Supplied records Start Marker

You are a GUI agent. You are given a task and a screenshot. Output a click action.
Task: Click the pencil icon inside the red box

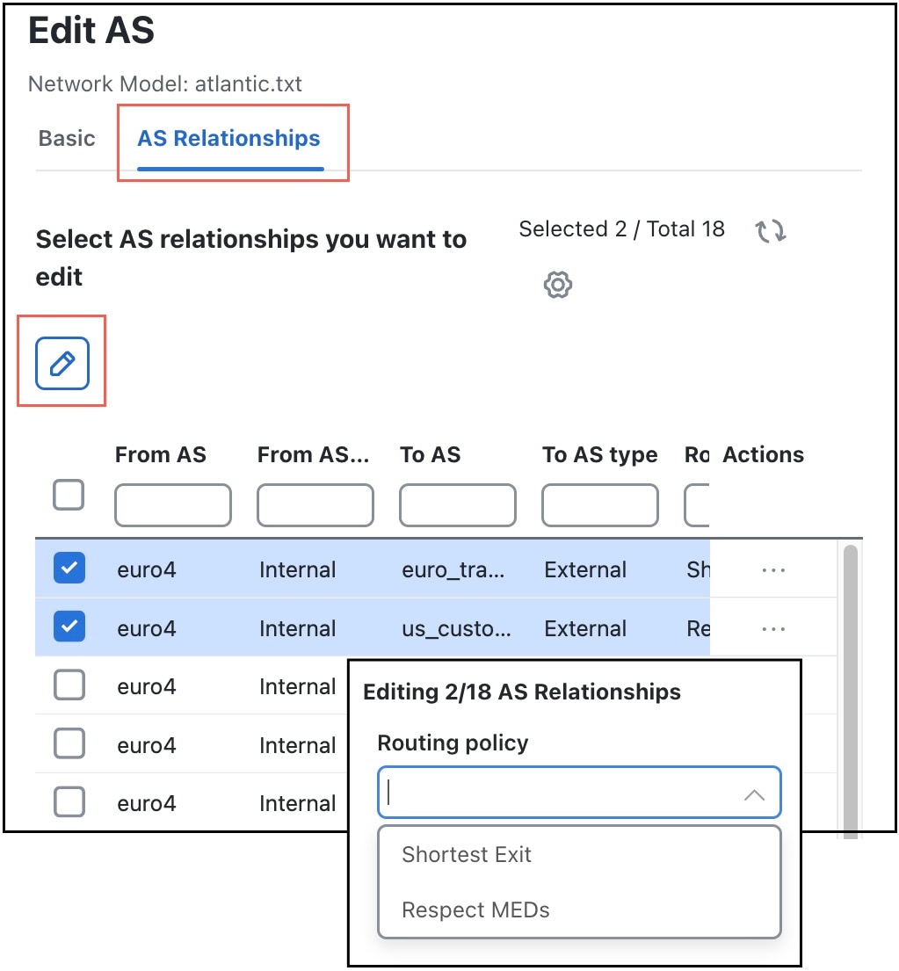[x=62, y=362]

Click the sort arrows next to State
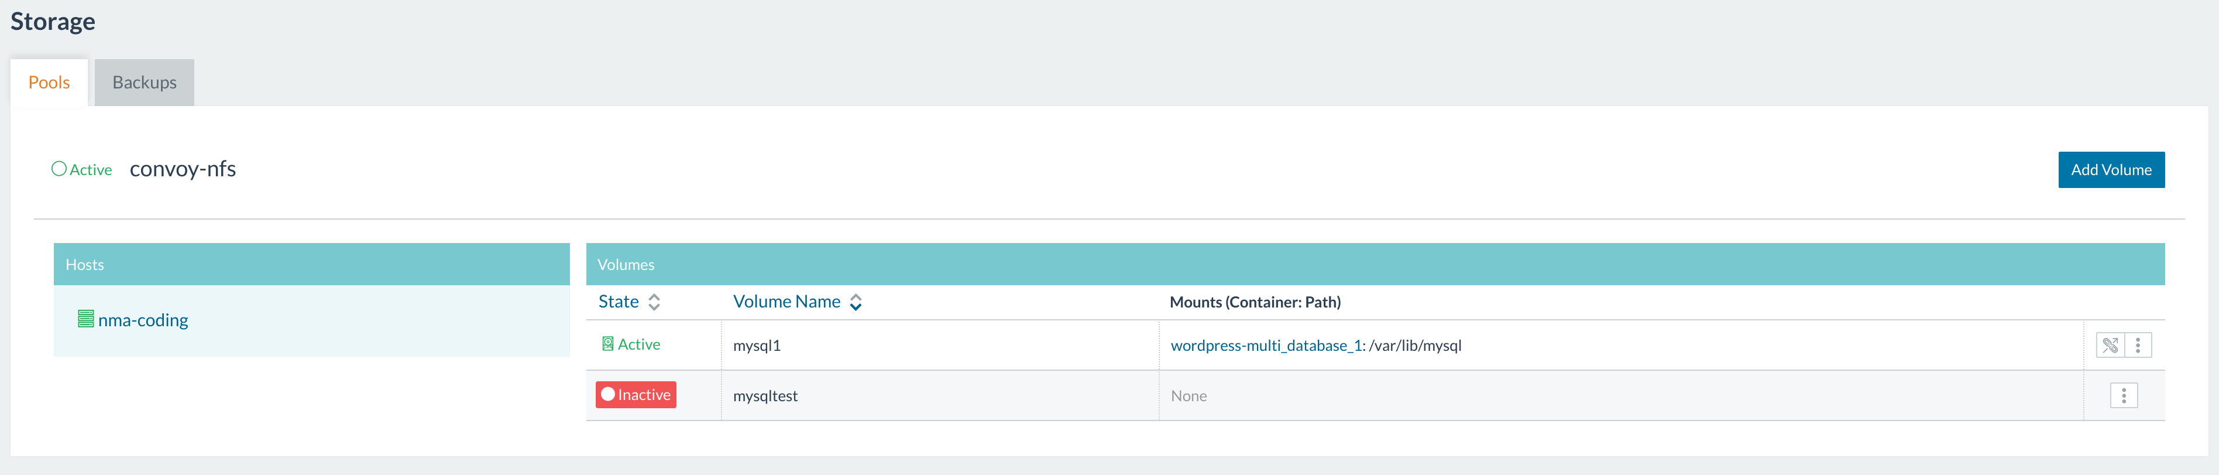(x=654, y=302)
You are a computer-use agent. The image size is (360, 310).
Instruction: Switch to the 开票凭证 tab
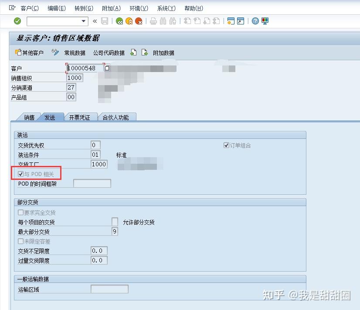[80, 117]
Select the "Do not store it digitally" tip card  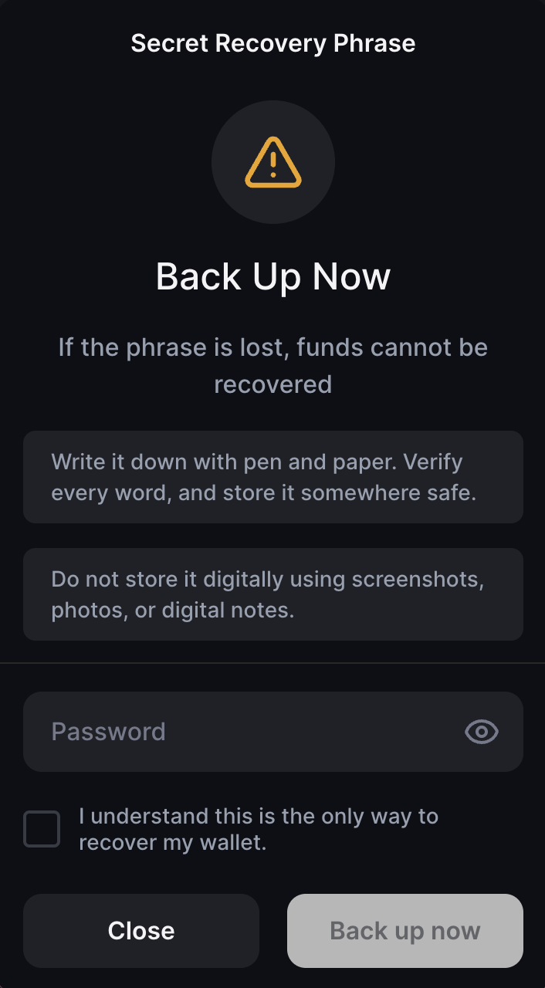[273, 594]
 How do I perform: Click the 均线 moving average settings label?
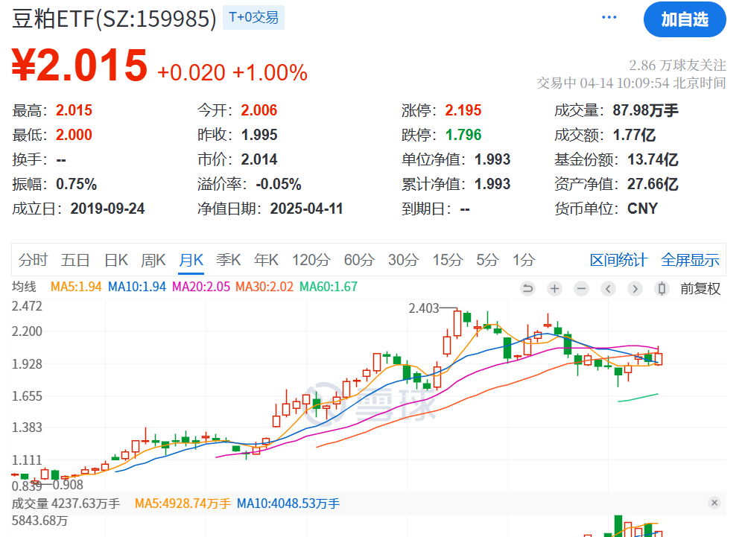(24, 287)
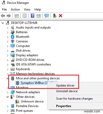Open the Help question-mark toolbar icon
The image size is (103, 114).
(33, 16)
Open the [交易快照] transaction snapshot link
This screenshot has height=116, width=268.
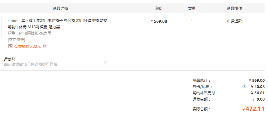[x=16, y=40]
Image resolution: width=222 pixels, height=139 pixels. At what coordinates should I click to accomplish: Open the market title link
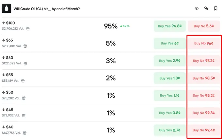pos(47,9)
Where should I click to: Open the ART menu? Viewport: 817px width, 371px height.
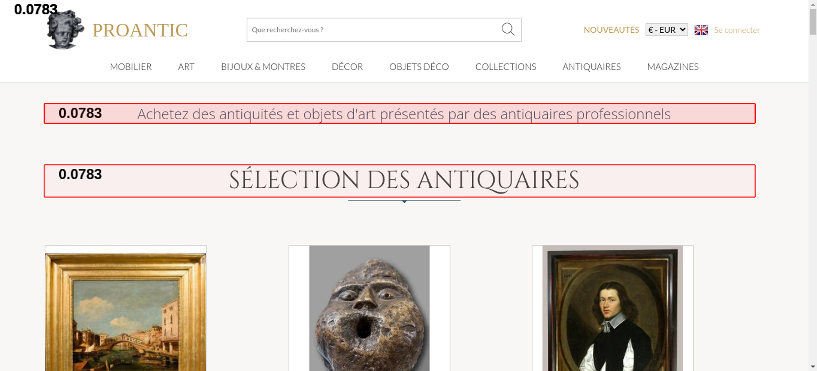tap(186, 67)
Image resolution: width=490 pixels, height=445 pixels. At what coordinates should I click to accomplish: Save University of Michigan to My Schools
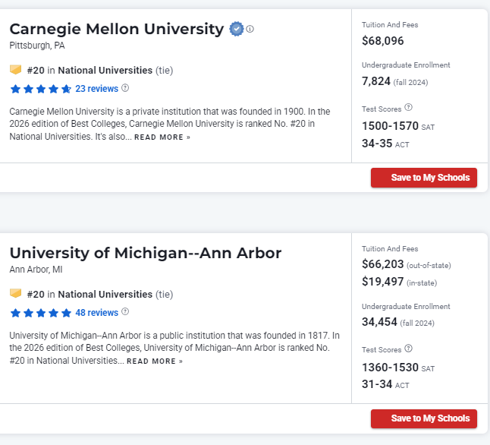pos(423,418)
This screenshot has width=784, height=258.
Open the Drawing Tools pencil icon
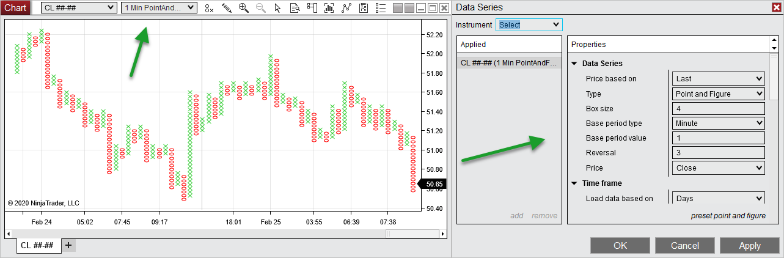tap(227, 8)
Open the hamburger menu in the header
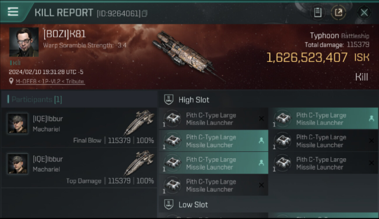This screenshot has height=219, width=379. pyautogui.click(x=13, y=12)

Supplied records End Marker

## Directions for this task
Take the lines from the one that contains "This screenshot has height=116, width=268." through the last line of the material above and reproduce them exactly, leaving out any pictures.

## Task response
This screenshot has height=116, width=268.
[x=16, y=40]
Image resolution: width=222 pixels, height=139 pixels. At what coordinates should I click to accomplish: Open the market title link
pos(47,9)
Where should I click to: Open the ART menu? Viewport: 817px width, 371px height.
tap(186, 67)
Image resolution: width=490 pixels, height=445 pixels. At what coordinates should I click to accomplish: Save University of Michigan to My Schools
pos(423,418)
This screenshot has width=784, height=258.
Open the Drawing Tools pencil icon
tap(227, 8)
Open the hamburger menu in the header
This screenshot has height=219, width=379. pyautogui.click(x=13, y=12)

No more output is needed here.